Bad News About NFL Ref Lockout
By Joe Platania
The explosion in media exposure and popularity for the NFL has led to fans becoming knowledgeable about playbooks, contracts and, if you can believe it, game officials.
Fans now have just as many opinions, and are just as familiar with, people such as Ed Hochuli, Ron Winter and Walt Coleman as they do about Chad Johnson, Tony Romo and Joe Flacco.
But it's looking more and more likely that the usual officiating crews won't be in place when the regular season begins in September.
Sources and published reports have indicated that the league and the locked-out NFL Referees Association are so far apart that the regular officials may not return to work until at least Week Three, the same week the Ravens will host the New England Patriots for a crucial AFC game at M&T Bank Stadium.
The main issues are twofold: making the officials full-time league employees -- even though most of them already have jobs with which they are unwilling to part -- and hiring three extra seven-man crews to give the regulars a bit more rest during the season.
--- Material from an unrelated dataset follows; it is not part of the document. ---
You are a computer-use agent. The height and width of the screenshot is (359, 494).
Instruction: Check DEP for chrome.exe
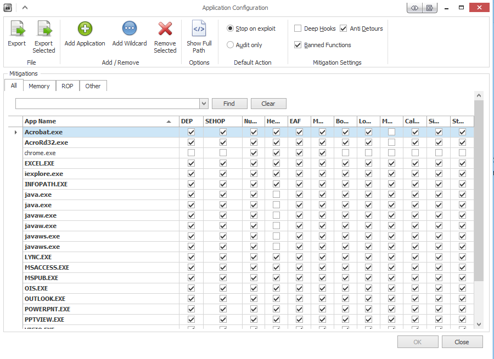pyautogui.click(x=191, y=153)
So far, Ravens head coach John Harbaugh has not expressed any outward concern about the situation, maintaining his focus on building his own roster.
But during his team's 31-17 preseason-opening win at Atlanta last Thursday night, he expressed disappointment with some of the officials' calls and line-of-scrimmage spots.
For the immediate future, the league has reportedly assigned replacement crews for the next two rounds of games, taking them into the crucial third week of the preseason, a time when most teams play their starters into the third quarter and most often simulate regular-season game conditions.
It looks as though this situation is going to get uglier than the 2001 stalemate between the league and its officials.
That year, the league used replacement officials through the preseason and Week One of the regular campaign, including the Chicago-Baltimore opener at M&T Bank Stadium.
But since the second week of games was delayed because of the Sept. 11 terrorist attacks, there was extra time for the dispute to be settled before the league got back on the field two weeks later.